Some courses offer certificates of participation, which although not an official qualification, they do provide evidence of continuous educational development which can be useful for job seekers and those seeking promotions at work.

They are mostly used purely to gain an insight into a new topic. For me, they have provided an with a way to improve my writing skills and marketing knowledge without requiring me to enrol in a college. I can fit the study in around work and family.

Study in Your Time

One added feature of FutureLearn is that the courses remain open after you start, so if you fall behind you can catch up in your own time. Although the discussions may die down, you can complete the course material.

Also, the popular courses are repeated (Start Writing Fiction started again just over a week ago) so if you do fail to complete a course you can have another go one the next run.

A Faster More Connected Internet

This new age of MOOCs is being driven by a faster and more connected Internet. This is yet another example of how the Internet is providing huge benefits to people all over the world.

Although it could be argued that the universities are using MOOCs to help market their paid courses, we should not ignore the fact that many are doing far more then recycling old lecture notes and distributing if for free.

Almost any topic can now be studied through a MOOC and although professionally recognized qualifications are still only available via premium online course websites such as CoursesPlus and LearnDirect, there is a definite shift in how people are starting to pursue educational hobbies.

When I was working for the Forestry Commission I remember that our secretary was studying Philosophy with the OU; this was my first introduction to the Open Universality (beyond watching bearded gentlemen lecturing maths on the BBC) and I was amazed how dedicated a middle-aged woman could be to work full time, raise a family and study such a complex subject just for fun – some people are born to keep on learning.
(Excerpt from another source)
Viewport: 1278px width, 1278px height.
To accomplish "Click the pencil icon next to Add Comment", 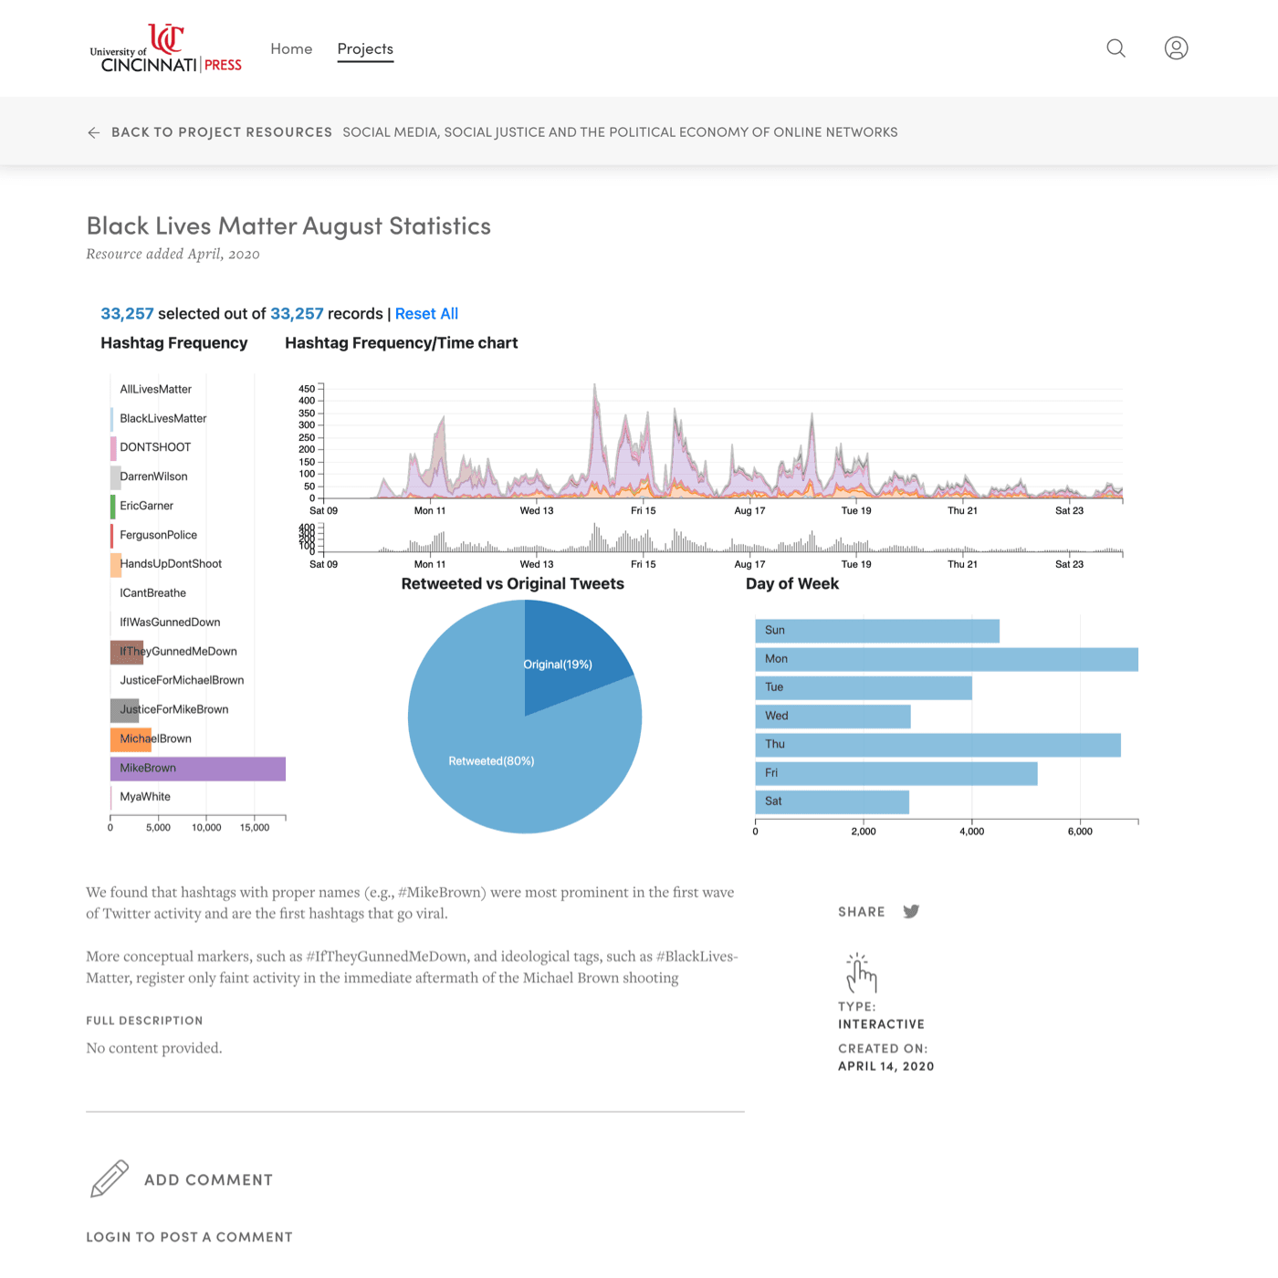I will pos(109,1178).
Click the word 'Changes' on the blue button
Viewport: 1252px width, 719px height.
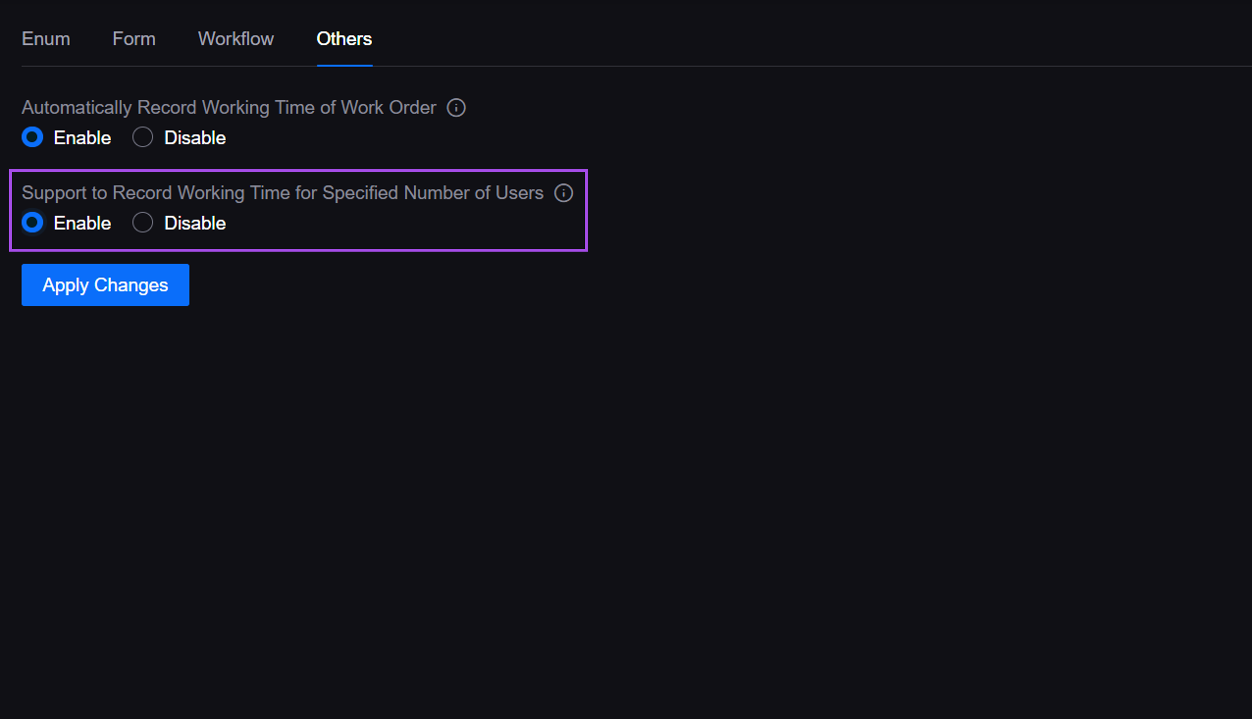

However, back then the only option was to pay the OU thousands of pounds for the privilege of an education, something that few people can afford.

A World of Free Courses

A quick search reveals that there are many free online courses available. Open Culture lists 1000 free online courses that are run by universities – many are single lessons though. MIT has its own Open Courseware website that provides free learning in topics ranging from architecture to Quantum Physics.

“The idea is simple: to publish all of our course materials online and make them widely available to everyone.”
Dick K.P. Yue, Professor, MIT School of Engineering

The BBC Learning pages (now called iWonder) provide courses in English, history, health, gardening, media studies and sports. They also work in partnership with OpenLearn, another open university initiative that provides free courses.

MOOCs free courses from the world’s top universities are providing opportunities to people all over the world. As more people embrace the Internet we are likely to see a rapid growth in online learning. FutureLearn is only one year old we can expect to see more Mooc providers appear that will fill the gaps in education and training.

Maybe one day schools in deprived areas will be able to gain access to top quality education over the Internet by using websites, video and VOIP, Skype and Hangouts.

You never know, we may soon start to see professionally recognized qualifications available for free with MOOCs. Free education empowers everybody and has the potential to change the world for the better. If there is one thing that the Internet has consistently demonstrated it is that people want to share and learn.

One Comment on “MOOCs are Changing the Way the World is Educated”

  1. The Teaching Pensioners

    This suddenly reminded me of a story a year or so a story about elderly ladies and gentlemen helping overseas students with their English by using Skype – I just Googled and found a story in the Daily Mail – I don’t think that was the one I originally read. The Speaking Exchange project unites Brazilian students with native English speakers from America; usually retired individuals who are happy to help students who are eager to learn English.